*What you have to do*.
All entries should be printed precisely as written.

[Saved data entries]
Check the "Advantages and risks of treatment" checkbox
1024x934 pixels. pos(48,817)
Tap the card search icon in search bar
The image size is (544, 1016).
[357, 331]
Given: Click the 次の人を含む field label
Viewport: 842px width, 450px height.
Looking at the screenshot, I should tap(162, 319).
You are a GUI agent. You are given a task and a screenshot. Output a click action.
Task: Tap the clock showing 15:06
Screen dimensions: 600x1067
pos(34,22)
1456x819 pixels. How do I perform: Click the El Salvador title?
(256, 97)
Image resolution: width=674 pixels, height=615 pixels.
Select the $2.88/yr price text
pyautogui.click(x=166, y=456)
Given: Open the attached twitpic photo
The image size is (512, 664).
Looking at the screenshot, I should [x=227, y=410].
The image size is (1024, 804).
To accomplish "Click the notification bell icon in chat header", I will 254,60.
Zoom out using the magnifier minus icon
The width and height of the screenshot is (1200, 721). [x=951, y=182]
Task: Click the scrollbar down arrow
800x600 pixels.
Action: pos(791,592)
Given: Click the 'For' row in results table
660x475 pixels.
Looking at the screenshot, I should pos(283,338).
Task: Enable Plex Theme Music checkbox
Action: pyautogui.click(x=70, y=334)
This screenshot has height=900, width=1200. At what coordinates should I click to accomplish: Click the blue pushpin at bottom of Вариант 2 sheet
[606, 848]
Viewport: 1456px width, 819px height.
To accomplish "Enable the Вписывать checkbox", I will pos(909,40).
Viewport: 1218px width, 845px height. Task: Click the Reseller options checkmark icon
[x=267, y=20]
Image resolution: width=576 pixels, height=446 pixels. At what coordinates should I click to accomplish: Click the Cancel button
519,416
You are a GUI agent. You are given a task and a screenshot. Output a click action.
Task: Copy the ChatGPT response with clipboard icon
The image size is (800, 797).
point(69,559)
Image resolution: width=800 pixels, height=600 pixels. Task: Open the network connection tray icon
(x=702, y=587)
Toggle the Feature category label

*Solved problem*.
Check the "Advantages and risks of treatment" checkbox
1024x934 pixels. pos(48,817)
Tap the card search icon in search bar
The image size is (544, 1016).
[357, 331]
Given: Click the 次の人を含む field label
Viewport: 842px width, 450px height.
Looking at the screenshot, I should tap(162, 319).
You are a GUI agent. You are given a task and a screenshot. Output a click action.
Task: Tap the clock showing 15:06
Screen dimensions: 600x1067
pos(34,22)
1456x819 pixels. How do I perform: Click the El Salvador title?
(256, 97)
Image resolution: width=674 pixels, height=615 pixels.
Select the $2.88/yr price text
pyautogui.click(x=166, y=456)
Given: Open the attached twitpic photo
The image size is (512, 664).
Looking at the screenshot, I should [x=227, y=410].
The image size is (1024, 804).
To accomplish "Click the notification bell icon in chat header", I will 254,60.
Zoom out using the magnifier minus icon
The width and height of the screenshot is (1200, 721). [x=951, y=182]
Task: Click the scrollbar down arrow
800x600 pixels.
Action: pos(791,592)
Given: Click the 'For' row in results table
660x475 pixels.
Looking at the screenshot, I should pos(283,338).
Task: Enable Plex Theme Music checkbox
Action: pyautogui.click(x=70, y=334)
This screenshot has height=900, width=1200. At what coordinates should I click to accomplish: Click the blue pushpin at bottom of Вариант 2 sheet
[606, 848]
Viewport: 1456px width, 819px height.
To accomplish "Enable the Вписывать checkbox", I will pos(909,40).
Viewport: 1218px width, 845px height. Task: Click the Reseller options checkmark icon
[x=267, y=20]
Image resolution: width=576 pixels, height=446 pixels. At what coordinates should I click to accomplish: Click the Cancel button
519,416
You are a GUI agent. You are given a task and a screenshot. Output a click action.
Task: Copy the ChatGPT response with clipboard icon
The image size is (800, 797).
point(69,559)
Image resolution: width=800 pixels, height=600 pixels. Task: Open the network connection tray icon
(x=702, y=587)
Toggle the Feature category label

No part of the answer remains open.